Jonas and Christopher have met before, we learn, in the boy’s home country soon after the event that, in different ways, shattered both their lives. As the narrative progresses it slowly pieces together their encounter, even as Jonas’s life as a college student spirals out of control. The book is particularly good at conveying the way Jonas’s life is ravaged by the aftermath of trauma. Always happier to fight his way out of things than to accept help, Dau’s Jonas is never a victim. After several years in the States he eagerly begins college and falls in love with a fellow student, but the unfamiliarity of life in middle-class America eventually slides into dissociation and alcohol abuse.
If there’s a problem with the book, it’s that it’s so powerfully about both the costs and necessities of dissociation with regard to trauma, that its prose tends to instantiate that distance.
The last time he saw his village he was five thousand feet above it.
Sometimes it comes back to him as a word, or a sound, or a scent, and he can see the faint trace of smoke rising toward him like a prayer. From this height he can see the village’s broken shell, its careful, jigsaw delineations—yards and orchards and streets—scratched and blurred like a sand castle set upon by a toddler.
Paul tells him that he tends to dissociate.
Many scenes, like this one, are described as if they were photographs. It’s beautifully done, and appropriate to the way Jonas views the world, but after a while one begins to feel as affectively flattened as the protagonist, wishing that more of those sounds or scents would break through into the prose of the narrative itself. At the height of his psychic crisis in America, “Jonas wakes up and cannot move. He wakes up and sees his dead mother at the foot of his bed. He wakes up floating over the world, totally unconnected and able to see everything, everyone in it.” When that crisis resolves itself, however, those connections to the world do not seem to return.

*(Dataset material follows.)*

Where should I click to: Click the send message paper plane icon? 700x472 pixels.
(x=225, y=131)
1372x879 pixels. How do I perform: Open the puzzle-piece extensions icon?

A number of recent novels have documented the devastating effect the conflicts in Iraq and Afghanistan have had on the psyches of the young men who served there. Two—Billy Lynn’s Long Halftime Walk and The Yellow Birds—were nominated for last year’s National Book Award. The emphasis on masculine vulnerability in these stories has been a welcome corrective to the cocksure bravado of narratives like Generation Kill. The Book of Jonas participates in this desire to lay bare the consequences of combat-related trauma; unlike the aforementioned books, however, Jonas travels beyond the territory of American soldiers and their families to offer another story told less often to the US reading public: that of the refugees whose families, communities and livelihoods have been destroyed as a byproduct of US military action, and who now must piece together new lives as they travel between worlds. Dau has spoken of being inspired to write the book after hearing George Bush cite the number of civilian casualties in the Iraq invasion “as if it were a bowling score.”1 “Someone has got to write one of their stories,” he thought at the time, and in an admirable act of narrative empathy, he has done so.